Royal Dutch Shell, reportedly, has officially taken the position that it is not responsible.  Beyond the claim by the Nigerian community itself, the long-running case has reportedly been closely monitored in other countries possibly at risk of experiencing the same eventuality in order to determine whether its outcome might have implications with regard to whether large corporations can be sued in the UK for activities of its foreign subsidiaries.

The lawsuit by the Nigerian community was brought to the UK after the claimants had said that corruption in the Nigerian courts may not allow for justice to be served. Shell has reportedly asserted that the courts in the UK lacked the jurisdiction to hear the case.

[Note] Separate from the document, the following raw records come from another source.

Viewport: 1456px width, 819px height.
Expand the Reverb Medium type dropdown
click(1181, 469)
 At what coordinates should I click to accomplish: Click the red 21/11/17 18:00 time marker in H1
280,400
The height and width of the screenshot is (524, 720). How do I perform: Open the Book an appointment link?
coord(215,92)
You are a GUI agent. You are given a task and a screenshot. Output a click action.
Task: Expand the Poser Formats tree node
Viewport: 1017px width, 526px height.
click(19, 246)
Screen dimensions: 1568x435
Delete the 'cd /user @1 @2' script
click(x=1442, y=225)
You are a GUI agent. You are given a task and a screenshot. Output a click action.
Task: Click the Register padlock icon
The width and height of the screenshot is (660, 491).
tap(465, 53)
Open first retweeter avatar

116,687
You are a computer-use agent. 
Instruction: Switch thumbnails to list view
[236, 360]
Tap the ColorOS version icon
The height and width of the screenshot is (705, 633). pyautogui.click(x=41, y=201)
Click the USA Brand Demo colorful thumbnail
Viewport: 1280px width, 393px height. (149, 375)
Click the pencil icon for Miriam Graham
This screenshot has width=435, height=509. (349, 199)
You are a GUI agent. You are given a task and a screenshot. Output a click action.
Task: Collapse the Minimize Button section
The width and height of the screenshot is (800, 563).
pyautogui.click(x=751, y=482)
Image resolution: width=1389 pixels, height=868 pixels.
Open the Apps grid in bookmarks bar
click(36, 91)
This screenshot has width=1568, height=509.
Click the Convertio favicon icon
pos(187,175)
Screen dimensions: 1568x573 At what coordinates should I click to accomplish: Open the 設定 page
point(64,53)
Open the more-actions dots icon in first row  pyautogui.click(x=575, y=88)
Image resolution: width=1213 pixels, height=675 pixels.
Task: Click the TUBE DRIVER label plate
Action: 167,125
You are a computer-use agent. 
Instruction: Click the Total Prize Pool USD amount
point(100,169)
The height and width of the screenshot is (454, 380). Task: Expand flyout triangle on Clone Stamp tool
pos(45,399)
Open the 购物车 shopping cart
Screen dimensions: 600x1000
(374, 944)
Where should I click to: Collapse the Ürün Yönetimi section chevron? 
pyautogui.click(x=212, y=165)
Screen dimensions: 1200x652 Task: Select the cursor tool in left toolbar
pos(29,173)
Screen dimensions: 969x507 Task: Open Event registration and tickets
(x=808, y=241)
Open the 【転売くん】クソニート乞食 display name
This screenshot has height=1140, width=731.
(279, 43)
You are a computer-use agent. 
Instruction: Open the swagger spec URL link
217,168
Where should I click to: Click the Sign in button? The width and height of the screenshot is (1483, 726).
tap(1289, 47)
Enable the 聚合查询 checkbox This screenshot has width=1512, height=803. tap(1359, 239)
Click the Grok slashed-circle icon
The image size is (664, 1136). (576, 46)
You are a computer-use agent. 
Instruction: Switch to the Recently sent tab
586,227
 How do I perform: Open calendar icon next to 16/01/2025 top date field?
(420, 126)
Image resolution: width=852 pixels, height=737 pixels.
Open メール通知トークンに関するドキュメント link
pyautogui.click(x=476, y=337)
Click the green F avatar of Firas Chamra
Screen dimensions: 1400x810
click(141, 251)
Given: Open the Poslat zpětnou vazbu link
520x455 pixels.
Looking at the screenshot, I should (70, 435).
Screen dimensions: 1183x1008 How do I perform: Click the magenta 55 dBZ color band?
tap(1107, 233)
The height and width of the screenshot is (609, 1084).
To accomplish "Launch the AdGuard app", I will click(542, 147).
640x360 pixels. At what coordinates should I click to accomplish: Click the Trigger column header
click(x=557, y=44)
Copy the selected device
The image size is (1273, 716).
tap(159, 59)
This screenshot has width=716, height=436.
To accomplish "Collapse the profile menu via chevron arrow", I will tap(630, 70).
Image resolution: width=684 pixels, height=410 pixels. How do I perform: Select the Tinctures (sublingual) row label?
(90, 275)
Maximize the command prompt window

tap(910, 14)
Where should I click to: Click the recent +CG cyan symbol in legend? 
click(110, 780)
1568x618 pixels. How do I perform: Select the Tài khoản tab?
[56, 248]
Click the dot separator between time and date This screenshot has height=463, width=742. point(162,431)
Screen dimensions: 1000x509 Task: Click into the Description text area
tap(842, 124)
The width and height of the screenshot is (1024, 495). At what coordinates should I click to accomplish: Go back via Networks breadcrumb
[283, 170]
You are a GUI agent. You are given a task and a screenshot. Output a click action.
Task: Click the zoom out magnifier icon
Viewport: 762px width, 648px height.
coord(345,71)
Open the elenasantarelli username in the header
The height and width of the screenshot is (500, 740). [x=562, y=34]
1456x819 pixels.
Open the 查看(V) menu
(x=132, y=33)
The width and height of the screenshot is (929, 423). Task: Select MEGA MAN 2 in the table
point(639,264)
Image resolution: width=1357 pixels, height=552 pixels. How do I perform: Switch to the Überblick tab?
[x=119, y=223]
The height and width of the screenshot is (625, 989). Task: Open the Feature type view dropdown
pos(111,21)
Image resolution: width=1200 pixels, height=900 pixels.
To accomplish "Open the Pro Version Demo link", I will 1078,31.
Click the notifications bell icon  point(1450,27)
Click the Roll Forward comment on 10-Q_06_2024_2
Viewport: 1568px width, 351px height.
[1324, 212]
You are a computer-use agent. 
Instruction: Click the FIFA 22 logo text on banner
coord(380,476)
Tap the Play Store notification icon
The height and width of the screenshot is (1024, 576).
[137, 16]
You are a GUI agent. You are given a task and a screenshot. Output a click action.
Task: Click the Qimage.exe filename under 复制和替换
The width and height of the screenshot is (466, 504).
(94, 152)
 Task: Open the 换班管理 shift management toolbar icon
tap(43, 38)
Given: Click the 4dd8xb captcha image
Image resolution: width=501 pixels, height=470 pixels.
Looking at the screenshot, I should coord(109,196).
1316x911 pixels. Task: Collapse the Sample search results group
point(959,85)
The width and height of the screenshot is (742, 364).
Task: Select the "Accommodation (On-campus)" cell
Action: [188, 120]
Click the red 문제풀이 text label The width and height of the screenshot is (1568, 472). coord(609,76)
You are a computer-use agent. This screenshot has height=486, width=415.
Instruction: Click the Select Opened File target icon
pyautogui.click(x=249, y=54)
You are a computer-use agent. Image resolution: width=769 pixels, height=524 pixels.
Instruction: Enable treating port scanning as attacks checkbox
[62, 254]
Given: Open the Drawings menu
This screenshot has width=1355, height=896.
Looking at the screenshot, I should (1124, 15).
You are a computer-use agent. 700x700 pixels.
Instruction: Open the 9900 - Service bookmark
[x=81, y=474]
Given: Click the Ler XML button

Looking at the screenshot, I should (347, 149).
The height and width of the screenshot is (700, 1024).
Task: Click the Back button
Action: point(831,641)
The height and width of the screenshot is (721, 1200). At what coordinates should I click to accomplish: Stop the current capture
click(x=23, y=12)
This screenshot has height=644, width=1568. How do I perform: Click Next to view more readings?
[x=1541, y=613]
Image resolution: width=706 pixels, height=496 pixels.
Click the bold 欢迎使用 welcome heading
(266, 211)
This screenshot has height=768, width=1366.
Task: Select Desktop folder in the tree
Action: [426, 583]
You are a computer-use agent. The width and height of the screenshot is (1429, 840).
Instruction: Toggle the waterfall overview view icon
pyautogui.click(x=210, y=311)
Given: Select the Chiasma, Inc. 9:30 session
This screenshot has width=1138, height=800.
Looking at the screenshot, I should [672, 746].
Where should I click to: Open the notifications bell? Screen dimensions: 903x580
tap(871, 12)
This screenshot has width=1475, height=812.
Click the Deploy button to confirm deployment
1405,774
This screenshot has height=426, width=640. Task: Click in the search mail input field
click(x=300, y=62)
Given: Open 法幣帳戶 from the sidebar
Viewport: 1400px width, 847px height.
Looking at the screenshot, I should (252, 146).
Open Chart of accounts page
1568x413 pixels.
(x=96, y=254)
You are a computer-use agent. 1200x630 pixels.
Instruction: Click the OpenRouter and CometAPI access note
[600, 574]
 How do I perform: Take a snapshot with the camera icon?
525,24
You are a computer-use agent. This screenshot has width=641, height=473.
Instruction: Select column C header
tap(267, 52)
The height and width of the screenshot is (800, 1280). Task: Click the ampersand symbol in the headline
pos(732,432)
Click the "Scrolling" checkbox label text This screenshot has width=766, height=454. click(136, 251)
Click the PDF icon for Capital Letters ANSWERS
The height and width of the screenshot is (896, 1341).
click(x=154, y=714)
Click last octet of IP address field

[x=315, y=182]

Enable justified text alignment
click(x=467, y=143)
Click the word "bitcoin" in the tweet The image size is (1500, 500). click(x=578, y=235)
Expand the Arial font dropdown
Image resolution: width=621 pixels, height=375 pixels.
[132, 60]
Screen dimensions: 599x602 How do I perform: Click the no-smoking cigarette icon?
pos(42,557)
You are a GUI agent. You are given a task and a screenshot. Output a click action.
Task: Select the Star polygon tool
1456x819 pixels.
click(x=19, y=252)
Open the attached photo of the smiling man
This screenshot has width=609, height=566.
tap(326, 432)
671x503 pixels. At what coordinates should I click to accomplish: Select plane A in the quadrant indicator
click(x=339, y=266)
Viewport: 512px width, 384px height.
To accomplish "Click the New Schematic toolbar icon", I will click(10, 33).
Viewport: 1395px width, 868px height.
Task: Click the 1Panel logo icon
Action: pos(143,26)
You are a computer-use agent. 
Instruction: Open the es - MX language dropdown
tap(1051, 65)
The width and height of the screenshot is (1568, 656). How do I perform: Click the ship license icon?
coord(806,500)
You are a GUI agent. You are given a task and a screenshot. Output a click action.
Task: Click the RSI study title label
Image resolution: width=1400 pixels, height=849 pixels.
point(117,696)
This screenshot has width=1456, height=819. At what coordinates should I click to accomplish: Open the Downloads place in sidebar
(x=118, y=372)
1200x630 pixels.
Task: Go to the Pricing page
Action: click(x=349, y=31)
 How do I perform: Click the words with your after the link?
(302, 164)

Back in 2017 the High Court in the UK had ruled that the parent company, Royal Dutch Shell, was not legally responsible and that the claim against its subsidiary, Shell Petroleum Development Company of Nigeria, should therefore not be heard in the UK courts. The Court of Appeal’s concurrence with that decision, triggered an appeal by the Nigerian claimants to the High Court in the UK and the final decision.  Beyond the implications of the UK Supreme Court ruling for the Nigerian claimants, a representative for the British law firm representing the claimants was quoted as saying that the judgment “represents a watershed moment in the accountability of multinational companies,” in circumstances where “impoverished communities are seeking to hold powerful corporate actors to account.”

The UK ruling reportedly comes a fortnight after a Dutch Appeal Court ordered Shell’s Nigerian subsidiary to compensate farmers in two villages for damage to their land caused by leaks in 2004 and 2005. That decision can be appealed to the Dutch Supreme Court.